**RECORDS FOR PROCESSING:**
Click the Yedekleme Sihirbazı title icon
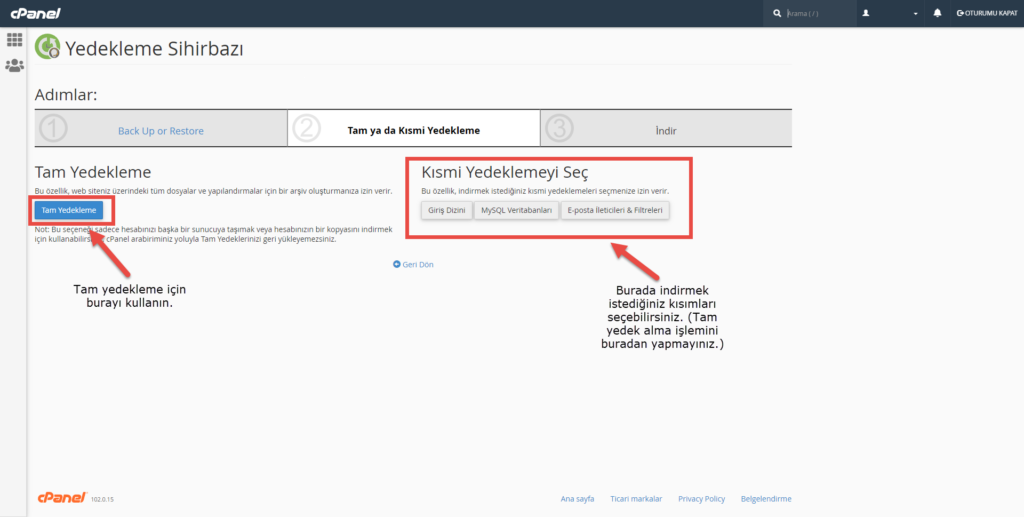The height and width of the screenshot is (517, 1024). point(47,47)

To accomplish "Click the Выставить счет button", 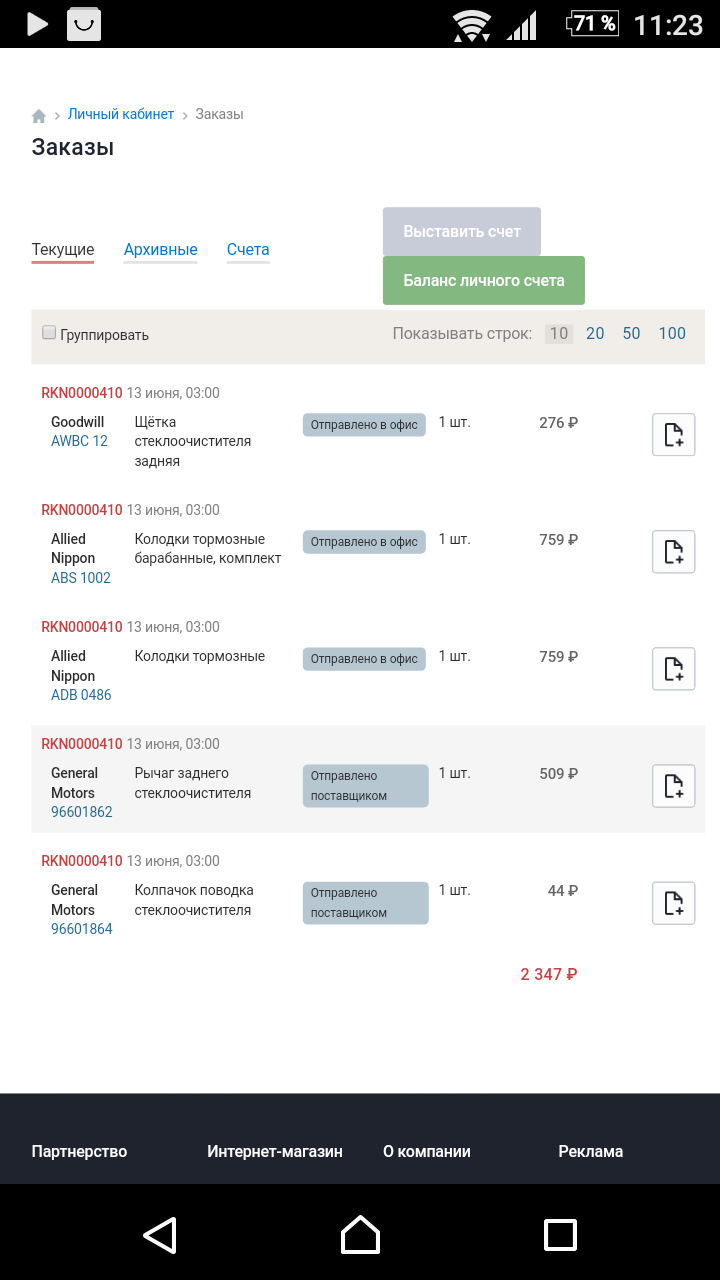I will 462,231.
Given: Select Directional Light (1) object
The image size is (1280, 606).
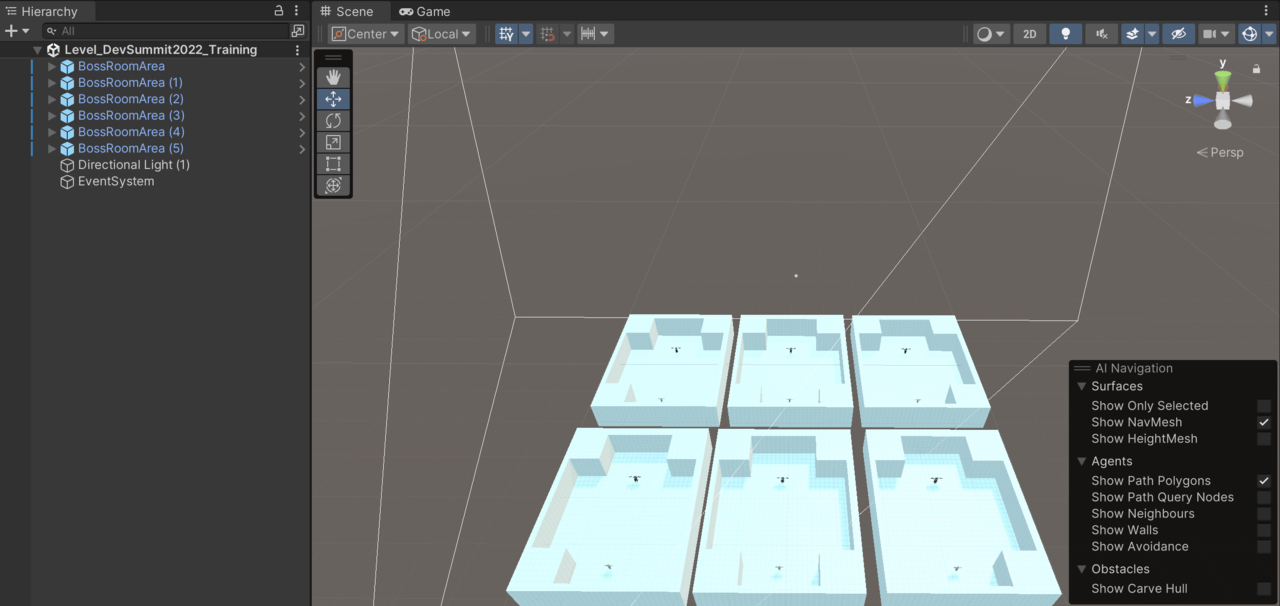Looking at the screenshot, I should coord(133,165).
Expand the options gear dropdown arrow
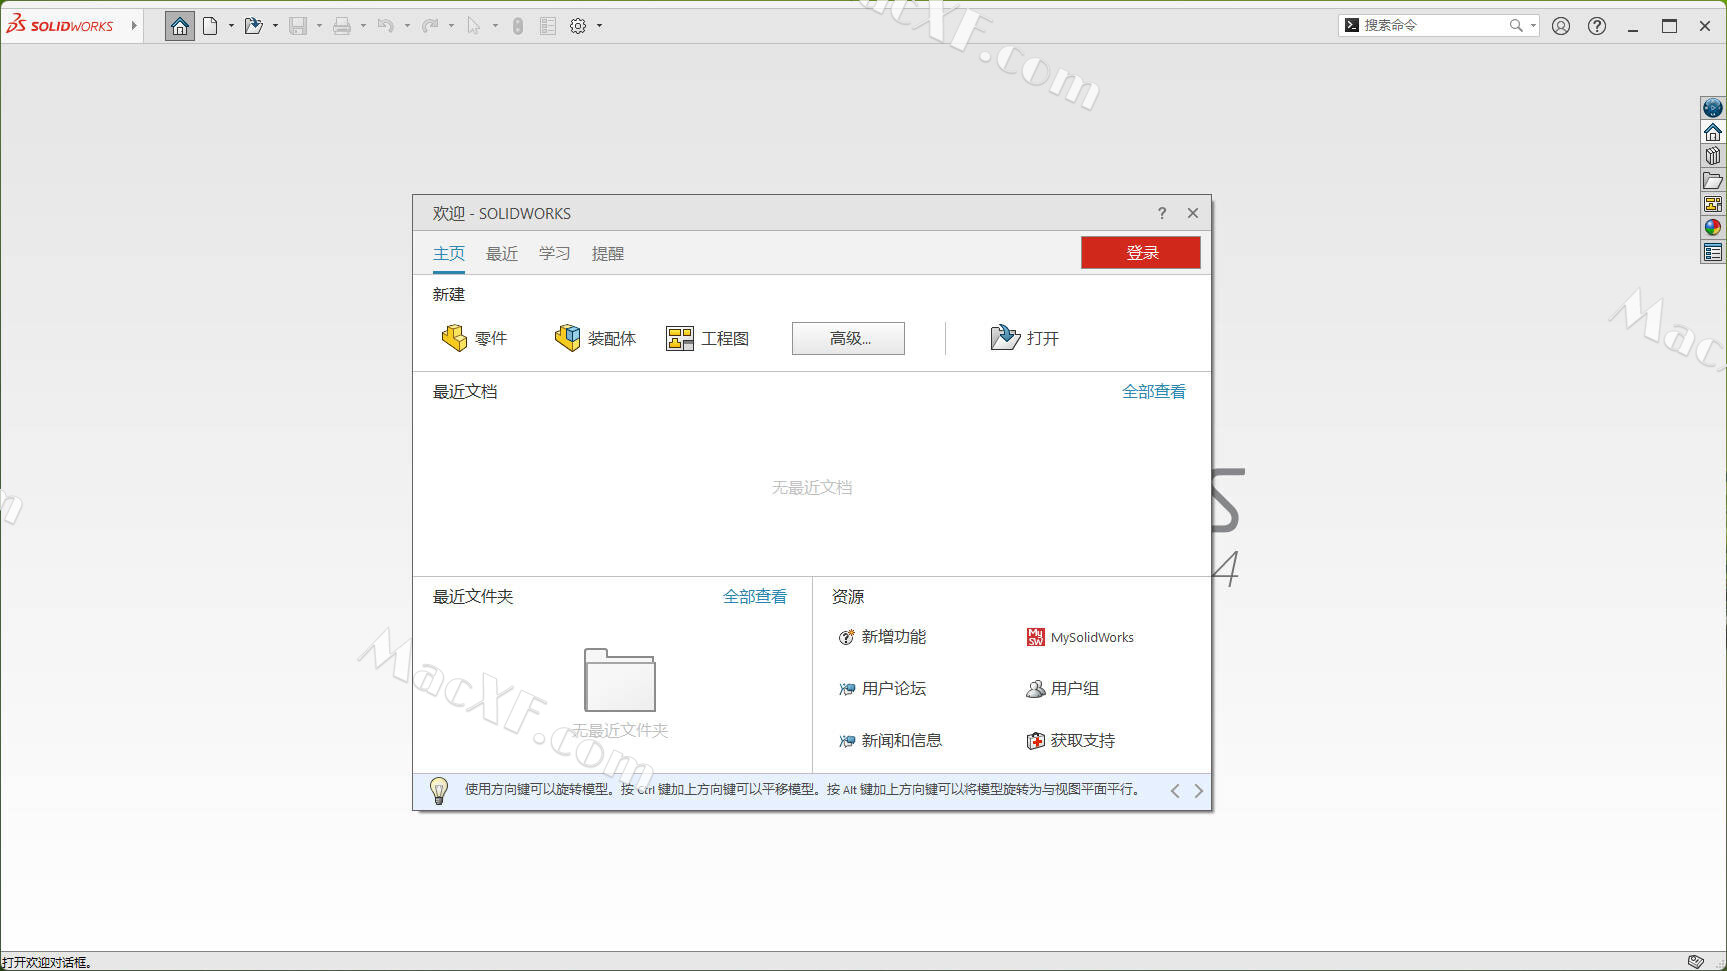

==

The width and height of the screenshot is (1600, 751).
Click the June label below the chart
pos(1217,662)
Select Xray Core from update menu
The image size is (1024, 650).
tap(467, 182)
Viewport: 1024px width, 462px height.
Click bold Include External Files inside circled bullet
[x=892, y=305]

**THE PROBLEM:**
Reproduce the data above exactly, but only the lines from the one showing "Given: Select Directional Light (1) object" through the one showing "Expand the options gear dropdown arrow", with both ends kept and the pictures left out.

**YOUR SOLUTION:**
Given: Select Directional Light (1) object
The image size is (1280, 606).
Looking at the screenshot, I should coord(133,165).
Expand the options gear dropdown arrow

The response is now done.